Do we have a debt bubble?
Bubble might be a tad emotive but suffice to say we are borrowed to the gills. Household debt has been steadily rising in Australia for the past 30 years, even after the GFC, which saw debt fall in other developed economies.
Australian households now hold debt on average of around 190% of household income – one of the highest levels in the developed world.
By comparison, Morgan Stanley recently put US household debt at 101% of income, the UK at 125% and the euro area at 95%. Of the countries surveyed, only Switzerland (195%) and Norway (224%) had higher debt ratios.
Our debt-servicing ratio was the highest of the countries listed, at 16% of income.
Morgan Stanley found Australia had the highest risk of a fallout from a reduction in borrowings if lenders cut the amounts they are prepared to lend in reaction to falling asset values and pressure from regulators to further tighten lending standards.
With debt levels so high and savings comparatively low, it estimated we could be hit by a $700 billion cut in wealth if falling house prices led to wider deleveraging. Institutions such as the International Monetary Fund have warned about household debt in Australia.
It said household leverage was an area of concern globally but particularly in Australia where house prices had increased. As a share of the local economy, it pointed out, household debt in Australia is at a record 122%, well above comparable countries.
How risky is it?
As usual, it comes back to the housing market.
According to Finder.com, owner-occupied mortgages make up around 56% of personal debt with investor debt (much of it in housing) making up another 36%. It says the average household owes around $250,000, though there are obviously big variations on either side of that.
Obviously the more debt you hold, the more vulnerable you are to falling prices.
Digital Finance Analytics estimates more than 1 million households (or around 30% of households with owner-occupier home loans) are now experiencing mortgage stress, which occurs when their cash flow does not cover ongoing costs.
It says more than 40% of households trying to refinance are having difficulty as lending standards tighten and they are urgently trying to reduce their spending.
Some households have more flexibility than others.
Around two-thirds of household debt is held by higher income households and lender ING recently found 82% of households pay more than the minimum on their home loan most years, though other estimates put the proportion of home loan borrowers ahead on their repayments at around 70%. Others are dipping into their savings to meet the gap.
The big picture
With wages growth low, households have been dipping into their savings to boost spending.
That is unsustainable over the longer term and a drop in consumer spending would have a broader effect on the economy. If debt deleveraging were also to occur, that could turn into an economic slowdown.
The broader implications of debt deleveraging would hit households with heavy borrowings first as they are the ones that might struggle to refinance or to meet their repayments. But falling house prices and any drop in consumer confidence and spending would have broader effects on the economy.

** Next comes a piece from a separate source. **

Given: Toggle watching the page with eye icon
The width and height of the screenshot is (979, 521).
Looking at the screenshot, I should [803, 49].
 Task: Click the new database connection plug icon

In September, Michele Bullock, the Reserve Bank’s assistant governor, said any difficulties in the residential mortgage market could translate into credit quality problems for the banks, with mortgages being such a large part of bank lending.
While our banks are well capitalised and have already tightened their lending standards, further tightening is not off the cards.
Did you know?
US households far outstrip us in terms of “bad debt” or debt used to fund lifestyle such as cars and credit cards. Finder.com says non-housing debt makes up more than 23 per cent of US personal debt compared to around 8 per cent here.
Best case scenario
Australia’s economy needs to keep growing to cushion the impact of falling house prices and tighter borrowing. There are positive signs for the economy in the non-consumer sectors that could help to offset any fall in consumer spending as debt is wound back.
Worst case scenario
The Morgan Stanley scenario assumes a 10-15 per cent fall in real house prices combined with a 20 per cent reduction in debt levels. That is in line with many other forecasts but there is obviously a risk of bigger falls.
The wild card
Australia remains vulnerable to what happens in the global economy and financial markets. Global debt has also been rising so any shock to the global economy could trigger wider problems for borrowers.